→ TASK TO CARRY OUT
Rewrite the rows starting at the line containing "Screen dimensions: 721x1351" and ending at the end of the rows, replacing "tallest" with "highest" and leaving everything else unchanged. Leave the pictures out of your answer.

Collection entries
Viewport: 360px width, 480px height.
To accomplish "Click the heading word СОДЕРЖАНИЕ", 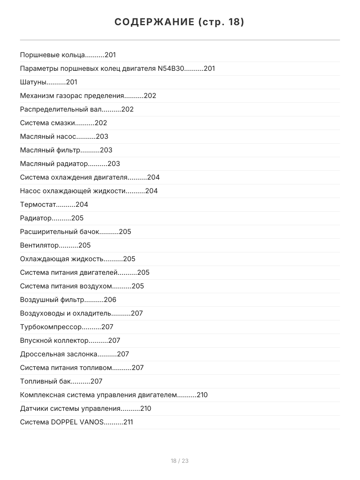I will (x=154, y=22).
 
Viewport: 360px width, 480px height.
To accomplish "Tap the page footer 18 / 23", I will (x=180, y=461).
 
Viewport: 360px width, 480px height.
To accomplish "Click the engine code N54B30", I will (x=171, y=68).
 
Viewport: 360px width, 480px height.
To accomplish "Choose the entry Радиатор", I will (x=36, y=218).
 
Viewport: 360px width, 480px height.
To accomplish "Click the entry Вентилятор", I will (x=39, y=245).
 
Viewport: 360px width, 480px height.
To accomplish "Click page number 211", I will (x=128, y=422).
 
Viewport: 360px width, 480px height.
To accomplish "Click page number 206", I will (x=110, y=300).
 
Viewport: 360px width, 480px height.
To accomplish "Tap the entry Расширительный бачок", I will (x=59, y=232).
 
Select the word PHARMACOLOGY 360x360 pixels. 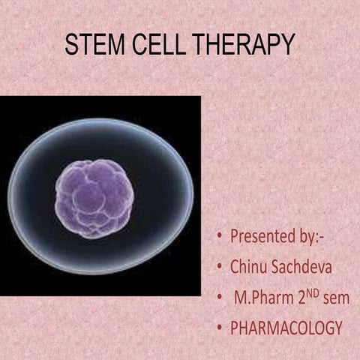coord(287,328)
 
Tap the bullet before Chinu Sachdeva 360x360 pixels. coord(218,267)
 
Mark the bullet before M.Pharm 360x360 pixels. coord(218,298)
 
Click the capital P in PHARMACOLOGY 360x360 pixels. coord(236,328)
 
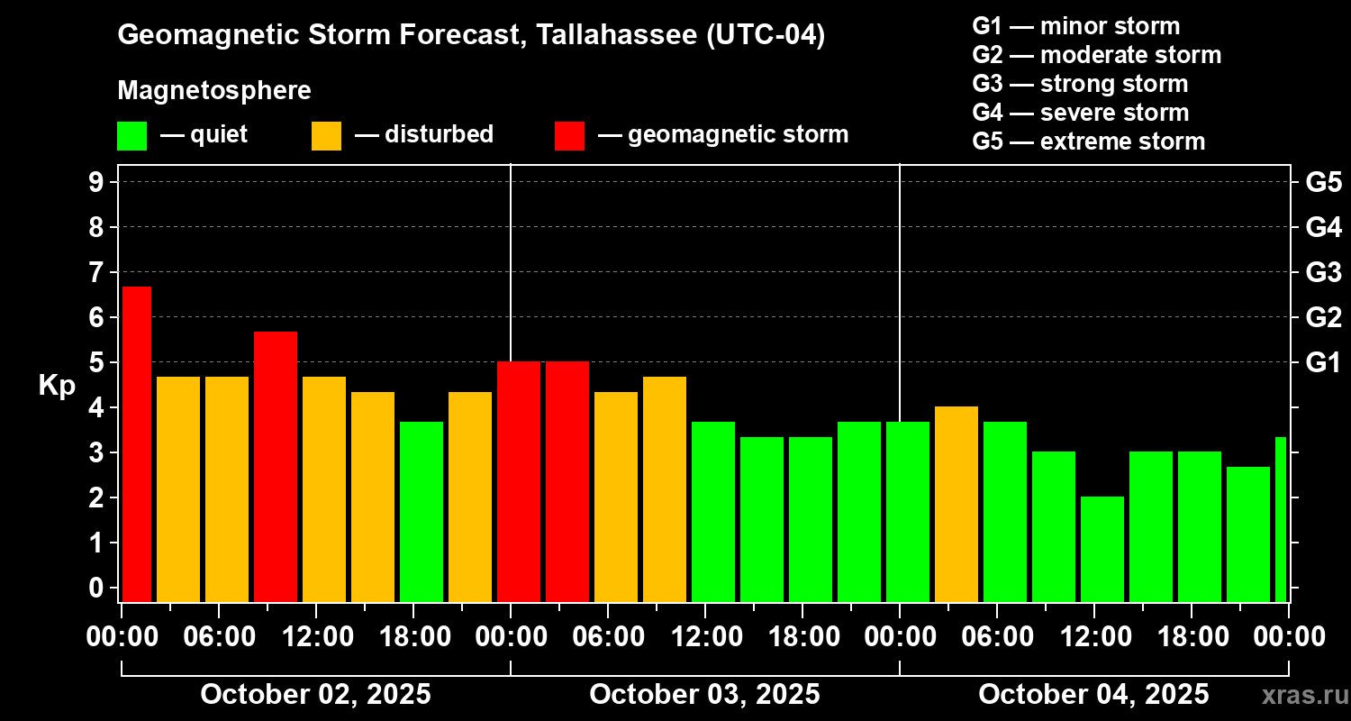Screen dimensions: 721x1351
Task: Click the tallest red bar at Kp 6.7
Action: (136, 443)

→ RESULT OF THIS EXERCISE
Screen dimensions: 721x1351
Task: Click the highest red bar at Kp 6.7
Action: (136, 443)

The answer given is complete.